Prior to the use of SINDy, let us determine the size of latent variables $n_r$ of this example, as summarized in figure 15. We here construct AEs with two $n_r$ cases: $n_r=3$ and $n_r=4$. As presented in figure 15$(a)$, the recovered flow fields through the AE-based low-dimensionalization are in reasonable agreement with the reference DNS snapshots. Quantitatively speaking, the $L_2$ error norms between the reference and the decoded fields are approximately 14 % and 5 % for each case. Although both models achieve the smooth spatial reconstruction, we can find the significant difference by focusing on their temporal behaviours in figure 15$(b)$. While the time trace with $n_r=4$ shows smooth variations for all four variables, the curves with $n_r=3$ exhibit a shaky behaviour despite the quasi-periodic nature of the flow. This is caused by the higher error level of the $n_r=3$ case. Furthermore, it is also known that a high-error level due to an overcompression via AE is highly influential for a temporal prediction of them since there should be exposure bias (Endo, Tomobe & Yasuoka Reference Endo, Tomobe and Yasuoka2018) occurring by a temporal integration (Hasegawa *et al.* Reference Hasegawa, Fukami, Murata and Fukagata2020*a*,Reference Hasegawa, Fukami, Murata and Fukagata*b*; Nakamura *et al.* Reference Nakamura, Fukami, Hasegawa, Nabae and Fukagata2021). In what follows, we use the AE with $n_r=4$ for the SINDy-based ROM.

Let us perform SINDy with TLSA and Alasso for the AE latent variables with $n_r=4$. For the construction of a library matrix of this example, we include up to third-order terms in terms of four latent variables.
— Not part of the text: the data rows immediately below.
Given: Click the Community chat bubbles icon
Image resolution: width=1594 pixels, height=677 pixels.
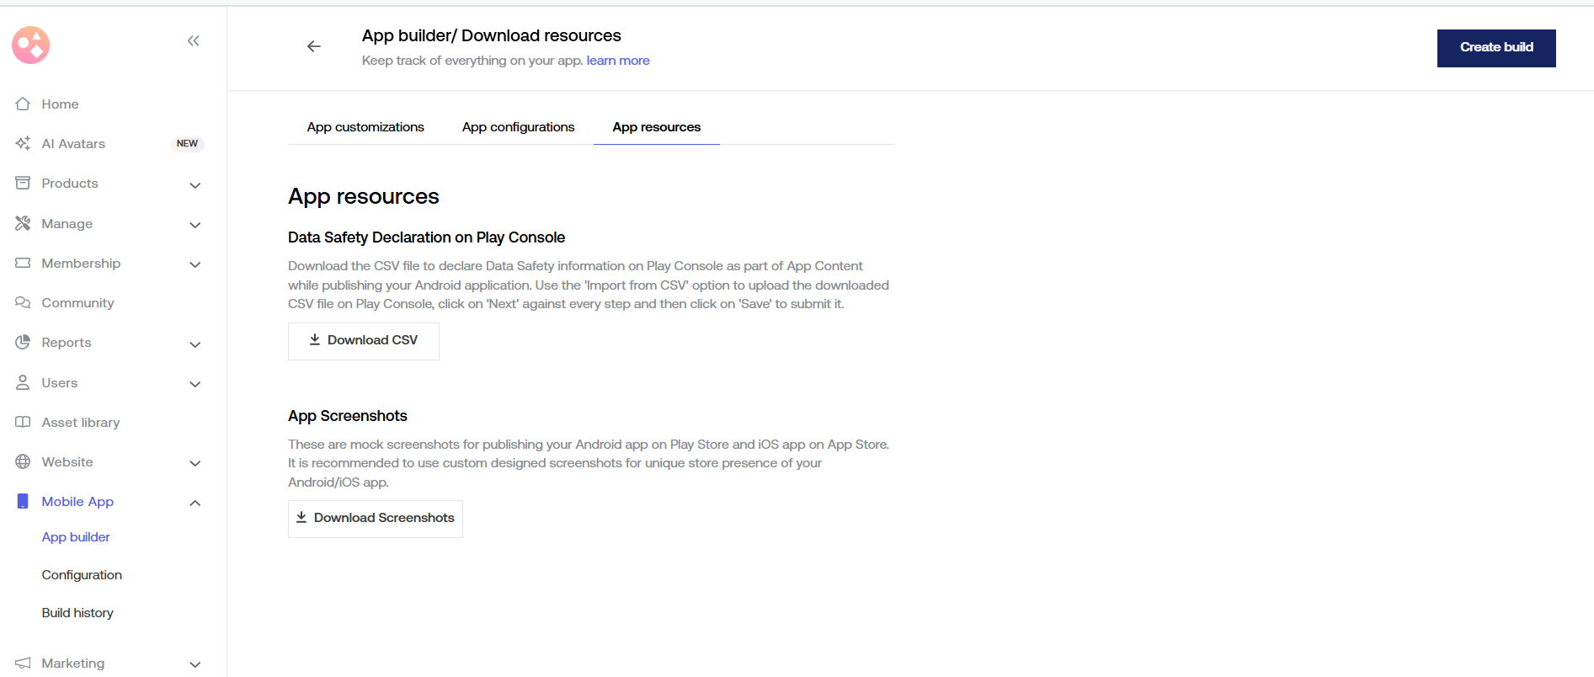Looking at the screenshot, I should point(23,302).
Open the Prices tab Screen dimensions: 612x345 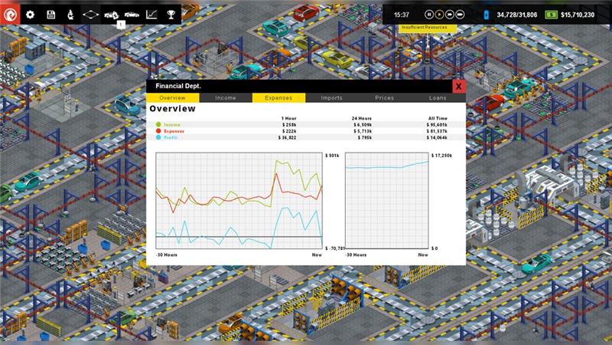point(385,98)

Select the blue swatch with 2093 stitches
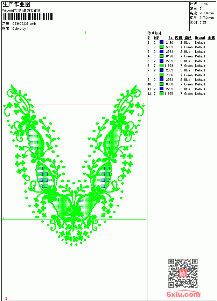[161, 70]
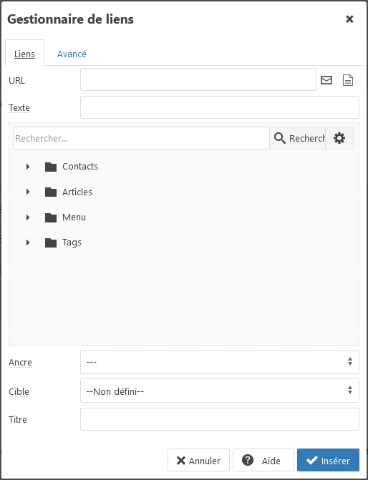
Task: Switch to the Avancé tab
Action: click(72, 54)
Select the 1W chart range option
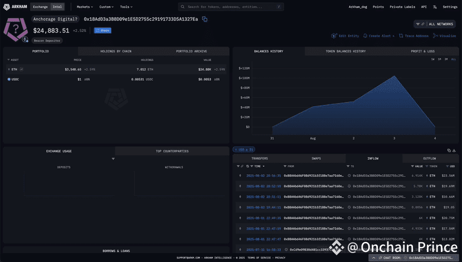462x262 pixels. 433,59
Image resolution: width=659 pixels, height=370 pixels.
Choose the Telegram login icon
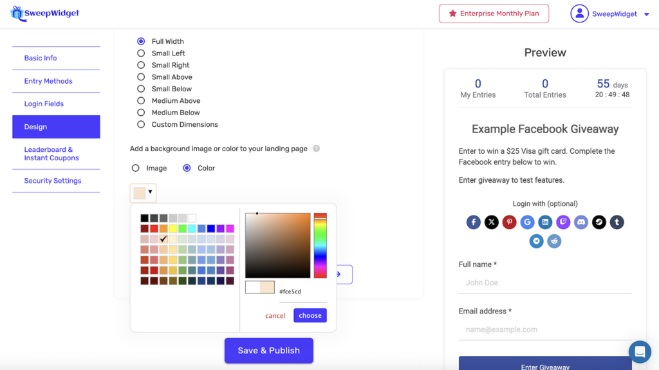tap(536, 241)
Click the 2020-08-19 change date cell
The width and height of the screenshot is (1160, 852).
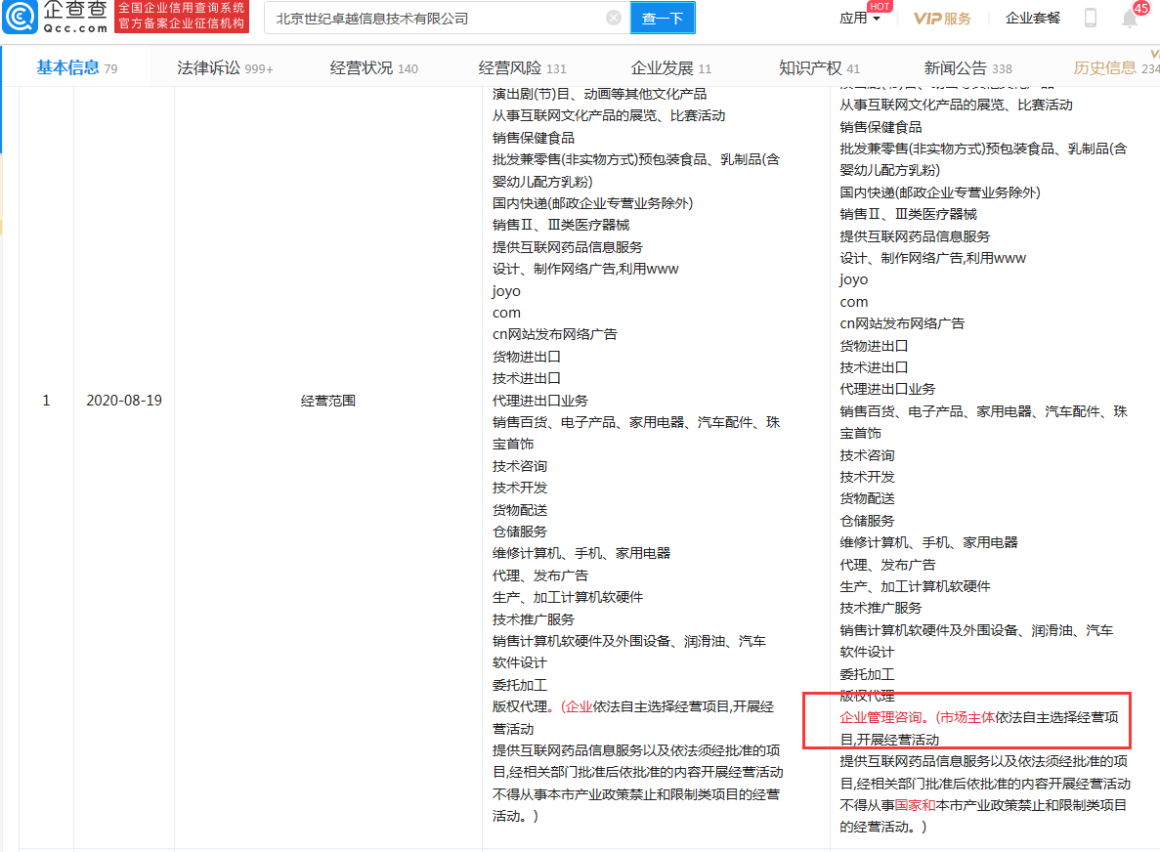(124, 401)
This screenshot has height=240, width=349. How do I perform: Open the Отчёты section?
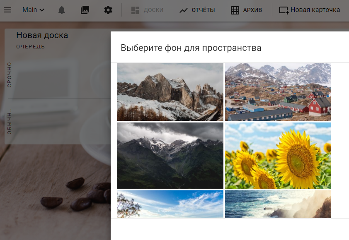(x=197, y=10)
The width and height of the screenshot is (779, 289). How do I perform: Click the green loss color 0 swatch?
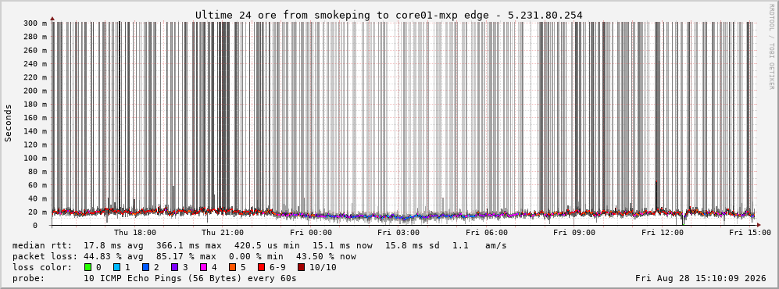88,268
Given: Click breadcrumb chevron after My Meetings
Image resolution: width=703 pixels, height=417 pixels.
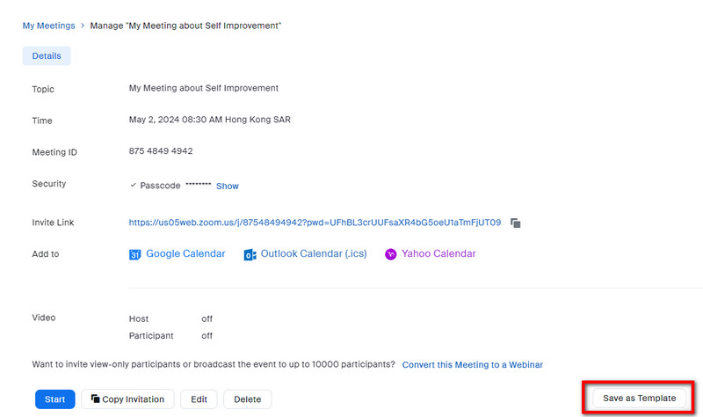Looking at the screenshot, I should click(83, 26).
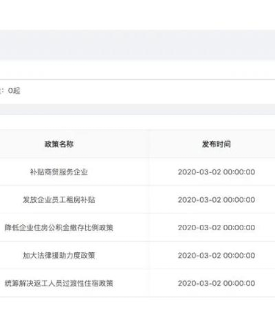Click the publish date of 加大法律援助力度政策
275x329 pixels.
pos(217,256)
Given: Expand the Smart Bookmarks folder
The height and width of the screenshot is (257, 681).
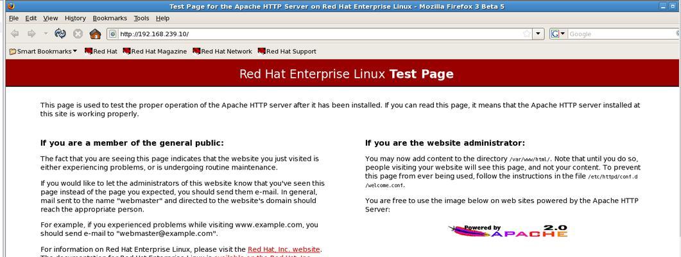Looking at the screenshot, I should (43, 51).
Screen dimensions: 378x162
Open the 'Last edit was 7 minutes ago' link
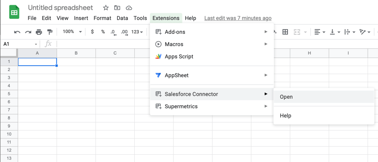pyautogui.click(x=238, y=18)
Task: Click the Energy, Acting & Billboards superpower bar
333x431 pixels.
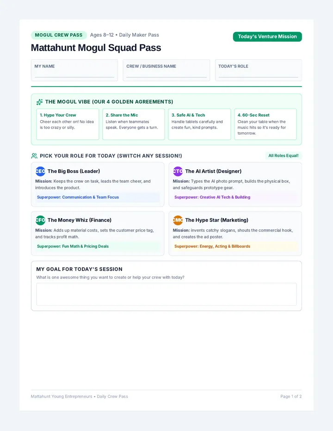Action: 235,246
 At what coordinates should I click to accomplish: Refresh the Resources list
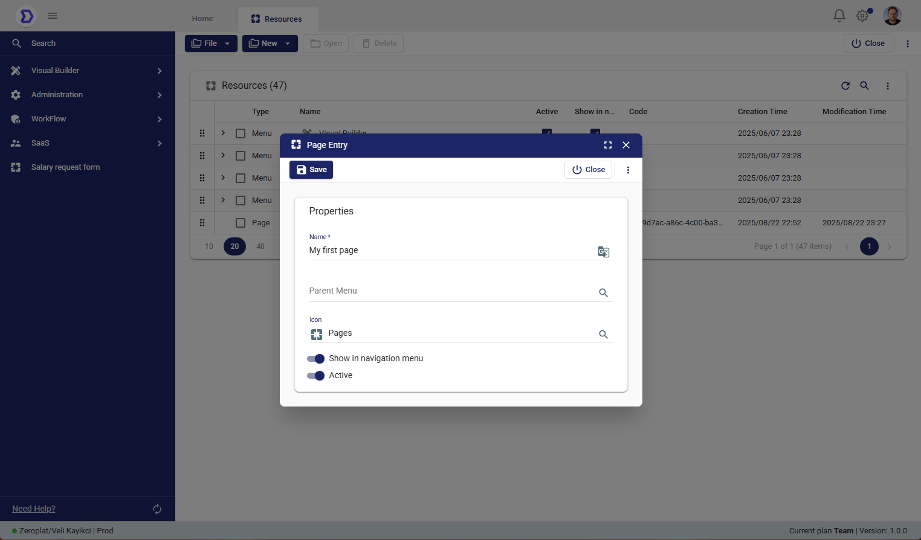pyautogui.click(x=845, y=86)
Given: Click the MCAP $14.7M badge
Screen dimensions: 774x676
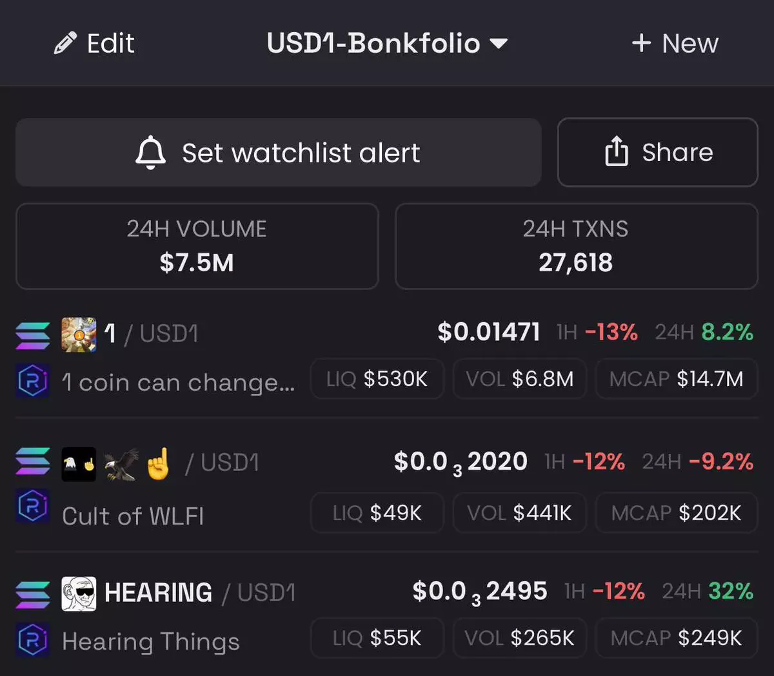Looking at the screenshot, I should tap(676, 379).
The relationship between the sparsity constant $\alpha$ and the number of terms in identified equations is examined in figure 16. Similarly to the previous two examples with a single cylinder, the trends for TLSA and Alasso are different from each other. Note that one can only refer to this map to check the sparsity trend of the identified equation, since there is no model equation. To validate the fidelity of the equations, we need to integrate identified equations and decode a flow field using the decoder part of AE.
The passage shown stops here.